(Stored data entries)
○ ○ ○

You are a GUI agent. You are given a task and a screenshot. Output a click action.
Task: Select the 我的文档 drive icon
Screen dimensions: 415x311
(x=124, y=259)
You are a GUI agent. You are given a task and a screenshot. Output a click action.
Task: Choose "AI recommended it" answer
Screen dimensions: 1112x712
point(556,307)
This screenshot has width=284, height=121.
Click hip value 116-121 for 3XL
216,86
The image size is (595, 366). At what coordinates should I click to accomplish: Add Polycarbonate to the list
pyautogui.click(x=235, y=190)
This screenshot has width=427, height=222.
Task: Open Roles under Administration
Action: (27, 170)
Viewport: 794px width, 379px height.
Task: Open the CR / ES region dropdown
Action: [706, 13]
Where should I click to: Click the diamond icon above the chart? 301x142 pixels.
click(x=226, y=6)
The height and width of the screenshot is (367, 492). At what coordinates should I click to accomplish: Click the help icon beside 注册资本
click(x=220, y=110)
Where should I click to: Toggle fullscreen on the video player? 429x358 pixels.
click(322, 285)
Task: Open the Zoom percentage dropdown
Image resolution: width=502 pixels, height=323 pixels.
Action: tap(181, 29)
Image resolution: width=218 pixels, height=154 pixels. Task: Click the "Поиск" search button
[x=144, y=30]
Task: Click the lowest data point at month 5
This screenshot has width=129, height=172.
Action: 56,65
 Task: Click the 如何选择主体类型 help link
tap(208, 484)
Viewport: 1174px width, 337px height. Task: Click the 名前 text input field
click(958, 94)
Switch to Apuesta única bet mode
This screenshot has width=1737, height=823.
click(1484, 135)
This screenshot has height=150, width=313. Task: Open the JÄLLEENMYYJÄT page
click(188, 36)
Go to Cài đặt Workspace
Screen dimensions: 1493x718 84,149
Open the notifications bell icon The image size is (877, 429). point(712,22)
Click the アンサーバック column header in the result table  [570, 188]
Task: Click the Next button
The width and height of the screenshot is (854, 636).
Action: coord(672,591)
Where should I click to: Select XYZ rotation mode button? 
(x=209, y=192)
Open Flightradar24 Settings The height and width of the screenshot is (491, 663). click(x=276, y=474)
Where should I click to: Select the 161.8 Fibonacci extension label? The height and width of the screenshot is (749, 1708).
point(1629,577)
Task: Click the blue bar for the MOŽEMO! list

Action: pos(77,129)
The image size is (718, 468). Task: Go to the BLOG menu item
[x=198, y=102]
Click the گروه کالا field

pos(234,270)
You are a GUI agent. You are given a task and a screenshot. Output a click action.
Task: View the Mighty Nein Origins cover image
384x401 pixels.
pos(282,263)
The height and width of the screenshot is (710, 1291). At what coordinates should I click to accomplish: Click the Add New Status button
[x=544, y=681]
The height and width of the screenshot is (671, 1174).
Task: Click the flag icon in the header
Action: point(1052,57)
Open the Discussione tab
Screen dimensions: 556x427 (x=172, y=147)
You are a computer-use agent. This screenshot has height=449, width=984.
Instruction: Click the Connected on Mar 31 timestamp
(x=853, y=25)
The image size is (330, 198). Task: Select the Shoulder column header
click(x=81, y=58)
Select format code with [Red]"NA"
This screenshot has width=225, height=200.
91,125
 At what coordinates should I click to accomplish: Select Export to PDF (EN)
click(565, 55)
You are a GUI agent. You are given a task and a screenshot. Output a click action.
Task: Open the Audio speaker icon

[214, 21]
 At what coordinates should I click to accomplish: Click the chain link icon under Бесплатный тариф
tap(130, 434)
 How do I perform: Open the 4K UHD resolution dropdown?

○ ○ ○

__Problem to work on__
Set the data above down again in full, exactly as it reads.

__Written solution__
You are a GUI agent. You are given a task and a screenshot. Output a click action.
Task: Select the 我的文档 drive icon
Screen dimensions: 415x311
(x=124, y=259)
You are a GUI agent. You are given a task and a screenshot. Output a click action.
Task: Choose "AI recommended it" answer
Screen dimensions: 1112x712
point(556,307)
This screenshot has width=284, height=121.
Click hip value 116-121 for 3XL
216,86
The image size is (595, 366). At what coordinates should I click to accomplish: Add Polycarbonate to the list
pyautogui.click(x=235, y=190)
This screenshot has width=427, height=222.
Task: Open Roles under Administration
Action: (27, 170)
Viewport: 794px width, 379px height.
Task: Open the CR / ES region dropdown
Action: [706, 13]
Where should I click to: Click the diamond icon above the chart? 301x142 pixels.
click(x=226, y=6)
The height and width of the screenshot is (367, 492). At what coordinates should I click to accomplish: Click the help icon beside 注册资本
click(x=220, y=110)
Where should I click to: Toggle fullscreen on the video player? 429x358 pixels.
click(322, 285)
Task: Open the Zoom percentage dropdown
Image resolution: width=502 pixels, height=323 pixels.
Action: tap(181, 29)
Image resolution: width=218 pixels, height=154 pixels. Task: Click the "Поиск" search button
[x=144, y=30]
Task: Click the lowest data point at month 5
This screenshot has width=129, height=172.
Action: 56,65
 Task: Click the 如何选择主体类型 help link
tap(208, 484)
Viewport: 1174px width, 337px height. Task: Click the 名前 text input field
click(958, 94)
Switch to Apuesta única bet mode
This screenshot has width=1737, height=823.
click(1484, 135)
This screenshot has height=150, width=313. Task: Open the JÄLLEENMYYJÄT page
click(188, 36)
Go to Cài đặt Workspace
Screen dimensions: 1493x718 84,149
Open the notifications bell icon The image size is (877, 429). point(712,22)
Click the アンサーバック column header in the result table  [570, 188]
Task: Click the Next button
The width and height of the screenshot is (854, 636).
Action: coord(672,591)
Where should I click to: Select XYZ rotation mode button? 
(x=209, y=192)
Open Flightradar24 Settings The height and width of the screenshot is (491, 663). click(x=276, y=474)
Where should I click to: Select the 161.8 Fibonacci extension label? The height and width of the screenshot is (749, 1708).
point(1629,577)
Task: Click the blue bar for the MOŽEMO! list

Action: pos(77,129)
The image size is (718, 468). Task: Go to the BLOG menu item
[x=198, y=102]
Click the گروه کالا field

pos(234,270)
You are a GUI agent. You are given a task and a screenshot. Output a click action.
Task: View the Mighty Nein Origins cover image
384x401 pixels.
pos(282,263)
The height and width of the screenshot is (710, 1291). At what coordinates should I click to accomplish: Click the Add New Status button
[x=544, y=681]
The height and width of the screenshot is (671, 1174).
Task: Click the flag icon in the header
Action: point(1052,57)
Open the Discussione tab
Screen dimensions: 556x427 (x=172, y=147)
You are a computer-use agent. This screenshot has height=449, width=984.
Instruction: Click the Connected on Mar 31 timestamp
(x=853, y=25)
The image size is (330, 198). Task: Select the Shoulder column header
click(x=81, y=58)
Select format code with [Red]"NA"
This screenshot has width=225, height=200.
91,125
 At what coordinates should I click to accomplish: Select Export to PDF (EN)
click(565, 55)
You are a GUI agent. You are given a task and a screenshot. Output a click action.
Task: Open the Audio speaker icon

[214, 21]
 At what coordinates should I click to accomplish: Click the chain link icon under Бесплатный тариф
tap(130, 434)
 How do I perform: Open the 4K UHD resolution dropdown?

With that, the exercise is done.